Staff Sergeant Olaf Sean George Schmid, GC (11 June 1979 – 31 October 2009) was a British Army bomb disposal expert (Ammunition Technician) who was killed in action in the Afghanistan conflict. Schmid was posthumously awarded the George Cross after he made safe 70 devices before his death in October 2009. The citation was presented to Schmid's widow, Christina Schmid, by the Chief of the Defence Staff Sir Jock Stirrup on 18 March 2010 in a ceremony in the City of London.
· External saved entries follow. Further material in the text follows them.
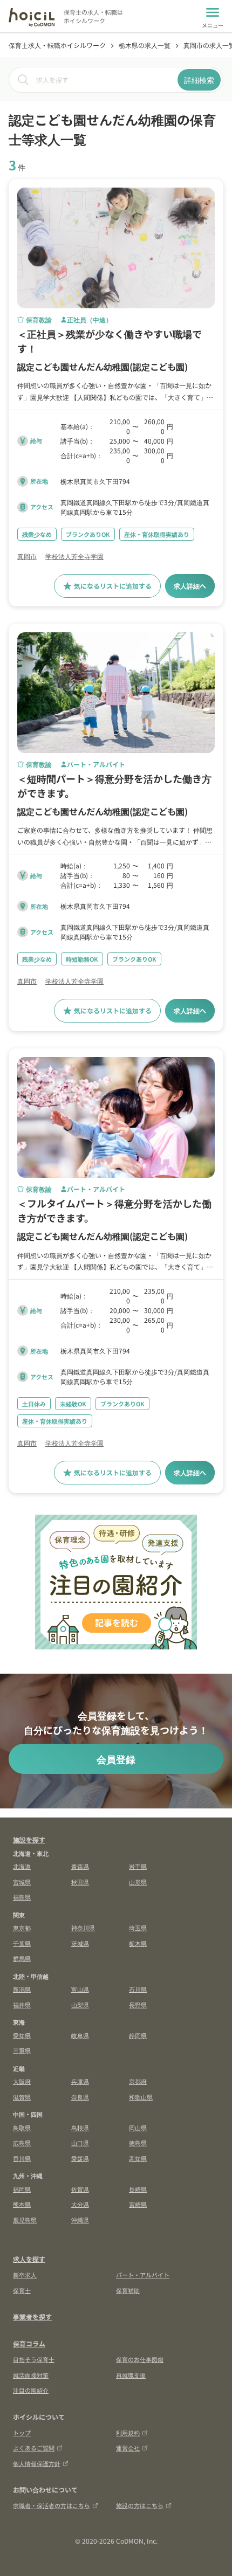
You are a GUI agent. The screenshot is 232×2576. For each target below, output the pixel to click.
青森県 (80, 1866)
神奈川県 (83, 1927)
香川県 (22, 2158)
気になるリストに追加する (113, 585)
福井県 (22, 2004)
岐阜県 (80, 2035)
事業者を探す (32, 2316)
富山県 (80, 1989)
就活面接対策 (31, 2375)
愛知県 (22, 2035)
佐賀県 (80, 2189)
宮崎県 (138, 2204)
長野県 (138, 2004)
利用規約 (128, 2432)
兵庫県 (80, 2081)
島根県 (80, 2127)
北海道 (22, 1866)
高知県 (138, 2158)
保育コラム (29, 2343)
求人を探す (29, 2258)
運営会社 (128, 2447)
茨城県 (80, 1943)
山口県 (80, 2142)
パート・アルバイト (142, 2274)
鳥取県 (22, 2127)
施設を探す (29, 1839)
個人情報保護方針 (36, 2463)
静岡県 (138, 2035)
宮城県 (22, 1881)
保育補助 (128, 2290)
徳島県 (138, 2142)
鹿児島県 (25, 2219)
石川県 (138, 1989)
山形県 (138, 1881)
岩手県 (138, 1866)
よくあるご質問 (33, 2447)
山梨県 (80, 2004)
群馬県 (22, 1958)
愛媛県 (80, 2158)
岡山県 (138, 2127)
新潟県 (22, 1989)
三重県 (22, 2050)
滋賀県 (22, 2096)
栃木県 (138, 1943)
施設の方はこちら (139, 2505)
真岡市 (27, 556)
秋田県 (80, 1881)
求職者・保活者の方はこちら (51, 2505)
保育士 (22, 2290)
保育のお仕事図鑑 (139, 2359)
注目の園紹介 (31, 2390)
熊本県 (22, 2204)
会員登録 (116, 1759)
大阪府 (22, 2081)
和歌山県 (141, 2096)
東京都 (22, 1927)
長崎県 (138, 2189)
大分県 (80, 2204)
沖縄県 (80, 2219)
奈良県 (80, 2096)
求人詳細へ (190, 585)
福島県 (22, 1897)
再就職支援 (131, 2375)
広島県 (22, 2142)
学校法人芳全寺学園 (74, 556)
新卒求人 (25, 2274)
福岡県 (22, 2189)
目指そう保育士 (33, 2359)
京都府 (138, 2081)
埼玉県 (138, 1927)
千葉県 (22, 1943)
The announcement of the award of the GC to Staff Sergeant Kim Hughes was made at the same time.

==Early life==
Schmid was born on 11 June 1979 in Truro, Cornwall, to a German mother, Barbara, and a Swedish father, Hans-Jörg Schmid, he was brother to Torben and half brother to Gregory. He was educated at Penair School in Truro, and was a choir boy in Truro Cathedral Choir, ultimately becoming head chorister. Schmid lived in Winchester, Hampshire, with his wife Christina and his step-son Laird.

==Army career==
Schmid joined the British Army in 1996, enlisting in the Royal Logistic Corps and shortly afterwards he applied to train as a bomb disposal specialist. He served in Northern Ireland, Yugoslavia and Kosovo before being sent to Afghanistan in June 2009. He arrived during Operation Panther's Claw in Helmand Province. On 31 October 2009 Schmid was killed instantly when a device he was defusing in Sangin, Helmand Province exploded.

==Death and legacy==
After Schmid's death was announced several people left tributes to his courage. Schmid's commanding officer, Lieutenant Colonel Robert Thomson, commanding 2nd Rifles Battle Group, said: "Staff-Sergeant Oz Schmid was simply the bravest and most courageous man I have ever met. Under relentless IED and small arms attacks he stood taller than the tallest." A funeral and memorial service was held at Truro Cathedral on 24 November 2009. On 21 September 2010, his widow, Christina Schmid, was a contributor in a programme in BBC Radio 4's Soul Music series about Gabriel Fauré's Requiem with conductor David Willcocks. The Requiem was performed at the memorial service for Schmid.

===George Cross===
On 18 March 2010, Sir Jock Stirrup, the Chief of the Defence Staff announced that Schmid would be posthumously awarded the George Cross, and presented a framed copy of the citation to Schmid's widow during a ceremony at the headquarters of the Honourable Artillery Company in the City of London. The award was gazetted on 19 March 2010. Schmid's widow, Christina, was presented with the medal in a private ceremony at Buckingham Palace on 2 June 2010. She attended the ceremony with her son Laird and her parents.